■ WHAT TO DO:
Using the records underneath, tally the lines where the word "agent" appears and please give only the count.

■ SOURCE MATERIAL:

"""

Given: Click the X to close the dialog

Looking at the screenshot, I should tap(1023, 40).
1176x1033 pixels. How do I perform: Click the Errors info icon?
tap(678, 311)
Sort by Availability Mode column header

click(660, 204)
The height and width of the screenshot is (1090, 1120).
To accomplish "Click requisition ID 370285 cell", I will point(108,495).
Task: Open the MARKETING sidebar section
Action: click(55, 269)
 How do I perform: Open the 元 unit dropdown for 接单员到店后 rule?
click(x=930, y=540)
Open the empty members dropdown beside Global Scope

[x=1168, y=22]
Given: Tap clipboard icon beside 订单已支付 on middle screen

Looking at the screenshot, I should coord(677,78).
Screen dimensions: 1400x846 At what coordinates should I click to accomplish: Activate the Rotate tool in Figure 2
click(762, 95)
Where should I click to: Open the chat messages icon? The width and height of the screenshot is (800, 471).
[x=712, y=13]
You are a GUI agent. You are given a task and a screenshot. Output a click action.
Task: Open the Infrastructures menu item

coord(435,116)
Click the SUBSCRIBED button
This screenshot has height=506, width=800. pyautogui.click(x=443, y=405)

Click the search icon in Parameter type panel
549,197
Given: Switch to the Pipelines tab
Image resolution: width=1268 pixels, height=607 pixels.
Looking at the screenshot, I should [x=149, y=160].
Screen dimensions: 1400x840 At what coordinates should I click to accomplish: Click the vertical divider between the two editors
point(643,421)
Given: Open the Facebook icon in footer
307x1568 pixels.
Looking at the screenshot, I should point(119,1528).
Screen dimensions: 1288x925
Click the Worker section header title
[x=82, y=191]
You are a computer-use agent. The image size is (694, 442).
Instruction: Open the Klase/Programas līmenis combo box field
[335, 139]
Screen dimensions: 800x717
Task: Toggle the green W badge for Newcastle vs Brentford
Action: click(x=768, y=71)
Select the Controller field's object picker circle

"""

■ RESPONSE FOR THIS EXERCISE:
2